Dataset entries:
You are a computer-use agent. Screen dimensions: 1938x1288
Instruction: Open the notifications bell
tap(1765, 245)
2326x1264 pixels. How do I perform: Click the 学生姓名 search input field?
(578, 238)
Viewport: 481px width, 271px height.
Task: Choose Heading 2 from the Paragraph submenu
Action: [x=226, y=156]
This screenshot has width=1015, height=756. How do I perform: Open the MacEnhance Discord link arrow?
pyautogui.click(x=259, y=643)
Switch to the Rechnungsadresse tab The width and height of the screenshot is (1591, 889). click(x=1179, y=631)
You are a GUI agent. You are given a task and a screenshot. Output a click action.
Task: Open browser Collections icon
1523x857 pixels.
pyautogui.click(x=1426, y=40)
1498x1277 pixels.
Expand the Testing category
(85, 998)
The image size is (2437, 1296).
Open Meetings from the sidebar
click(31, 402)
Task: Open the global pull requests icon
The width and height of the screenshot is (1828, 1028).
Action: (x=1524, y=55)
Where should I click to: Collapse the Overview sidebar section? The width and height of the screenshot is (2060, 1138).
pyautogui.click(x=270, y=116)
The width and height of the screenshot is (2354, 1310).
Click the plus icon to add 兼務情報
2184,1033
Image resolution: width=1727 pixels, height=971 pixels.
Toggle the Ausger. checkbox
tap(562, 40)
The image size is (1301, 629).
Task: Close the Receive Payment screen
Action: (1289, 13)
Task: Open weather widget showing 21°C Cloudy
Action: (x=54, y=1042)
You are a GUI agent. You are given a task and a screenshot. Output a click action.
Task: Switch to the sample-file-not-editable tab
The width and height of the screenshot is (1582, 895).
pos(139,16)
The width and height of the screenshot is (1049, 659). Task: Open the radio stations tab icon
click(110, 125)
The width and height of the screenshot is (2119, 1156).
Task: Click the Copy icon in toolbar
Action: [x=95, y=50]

→ **Prompt**: An exact retyping of every line in the records is needed.

→ **Written solution**:
You are a computer-use agent. Screen dimensions: 1938x1288
Instruction: Open the notifications bell
tap(1765, 245)
2326x1264 pixels. How do I perform: Click the 学生姓名 search input field?
(578, 238)
Viewport: 481px width, 271px height.
Task: Choose Heading 2 from the Paragraph submenu
Action: [x=226, y=156]
This screenshot has width=1015, height=756. How do I perform: Open the MacEnhance Discord link arrow?
pyautogui.click(x=259, y=643)
Switch to the Rechnungsadresse tab The width and height of the screenshot is (1591, 889). click(x=1179, y=631)
You are a GUI agent. You are given a task and a screenshot. Output a click action.
Task: Open browser Collections icon
1523x857 pixels.
pyautogui.click(x=1426, y=40)
1498x1277 pixels.
Expand the Testing category
(85, 998)
The image size is (2437, 1296).
Open Meetings from the sidebar
click(31, 402)
Task: Open the global pull requests icon
The width and height of the screenshot is (1828, 1028).
Action: (x=1524, y=55)
Where should I click to: Collapse the Overview sidebar section? The width and height of the screenshot is (2060, 1138).
pyautogui.click(x=270, y=116)
The width and height of the screenshot is (2354, 1310).
Click the plus icon to add 兼務情報
2184,1033
Image resolution: width=1727 pixels, height=971 pixels.
Toggle the Ausger. checkbox
tap(562, 40)
The image size is (1301, 629).
Task: Close the Receive Payment screen
Action: (1289, 13)
Task: Open weather widget showing 21°C Cloudy
Action: (x=54, y=1042)
You are a GUI agent. You are given a task and a screenshot. Output a click action.
Task: Switch to the sample-file-not-editable tab
The width and height of the screenshot is (1582, 895).
pos(139,16)
The width and height of the screenshot is (1049, 659). Task: Open the radio stations tab icon
click(110, 125)
The width and height of the screenshot is (2119, 1156).
Task: Click the Copy icon in toolbar
Action: [x=95, y=50]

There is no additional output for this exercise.